4. The Purple Rock – Marquesas
Throughout Australian Outback and Africa, tied votes were not only becoming common, but it was becoming too easy to manipulate the voting system in the event of a tie. A new twist needed to be introduced in the event of a tie to prevent the game from becoming predictable. In Marquesas, we were introduced to the purple rock. In the event of a deadlocked vote, everyone in the tribe, except for the one with Immunity, would draw a rock from a bag. Whoever drew the purple rock would be eliminated, whether they had received votes that night or not. Of course the only time in Survivor history it has even come into to play was the first time, in the Final Four of Marquesas. And as luck would have it, the one to draw the purple rock did not receive any votes and was the one eliminated. It should be noted that unlike most Survivor twists, the idea of the purple rock is to discourage contestants from ever using it. This was never meant to be a game changing twist like the Outcasts. The threat of a purple rock elimination is meant to force tribes to come to a proper decision at Tribal, and in that sense it could be considered a success, but there is a very good reason why in all the years since no tribe has ever pushed a purple rock elimination. It’s a terrible way to exit the game, and a huge risk for everyone on the tribe. It’s also guaranteed to frustrate the contestants and fans, which is exactly what happened in Marquesas.
3. The Medallion of Power – Nicaragua
Like the ‘Men vs. Women’ twist from Amazon, Nicaragua was relying on a clear tribal division as the primary gimmick of the season. They chose a tribal division along age lines, with one tribe consisting of players thirty and under, and the other made up of players forty and over. There was so little faith that a group of forty and older players would have a prayer of winning challenges, that they introduced the ridiculous Medallion of Power, which would give one tribe an advantage in each challenge if they chose to use it. Obviously this was the only way old people would be able to win in such physically demanding challenges such as “bounce a ball into a barrel” and “toss the bean bag” not to mention the brutal “guide the blindfolded person”. The challenges were never physically demanding in the first place, and even when it was used, the medallion never really gave enough of an advantage to make a difference, so why have it in the first place? The other question one needs to ask is if the medallion’s purpose was to even the odds between the old and young, how does it help when the young tribe spends just as much time in possession of this advantage? As soon as the Tribal Switch occurred on Day Twelve, the Medallion of Power was retired, and thankfully has never been used since.

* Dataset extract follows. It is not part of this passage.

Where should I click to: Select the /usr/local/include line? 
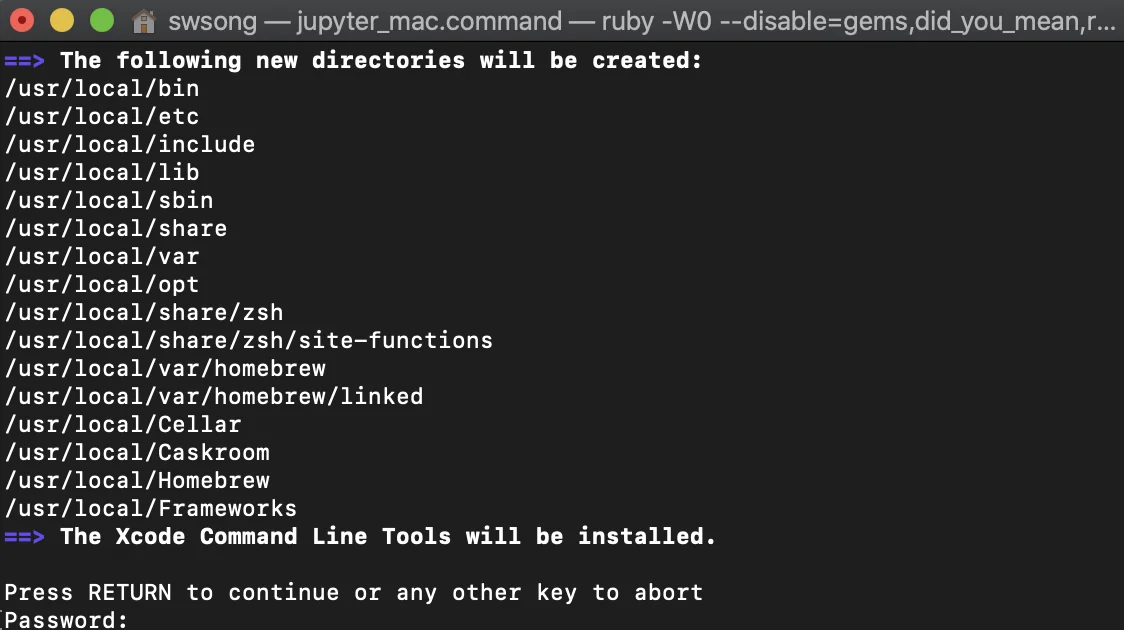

2. Have vs. Have Not’s – Fiji
Seasons twelve to fourteen were filled with a series of experimental twists that were intended to reinvent the game and keep things fresh. Perhaps none of these twists failed more than the Have vs. Have Not’s concept of Fiji. On Day One, the castaways were all placed together on one beach and given every provision imaginable. Once a perfect camp had been built, they were divided into tribes. The first challenge decided which tribe would keep the perfect “luxury camp” and which tribe would be forced to rough it, you know, kind of like a Survivor is supposed to. The result was obvious to everyone except for the producers. The “have” tribe ended up steamrolling over the “have not” tribe in almost every single challenge. The Moto tribe had a perfect shelter, cookware, plates and cutlery, a hammock, and a cushioned couch. The Ravu tribe had one machete and a very angry man named Rocky. The trend of rich domination continued even after the players were switched up in a Tribe Switch. Who would have thought that a group of pampered players would end up with such an advantage over their cold, poorly sheltered, starved competition? Boo Bernis said it best during episode three when he uttered the words “It’s not even survival, its thrival”. It’s also not even entertainment; it’s just plain boring to watch.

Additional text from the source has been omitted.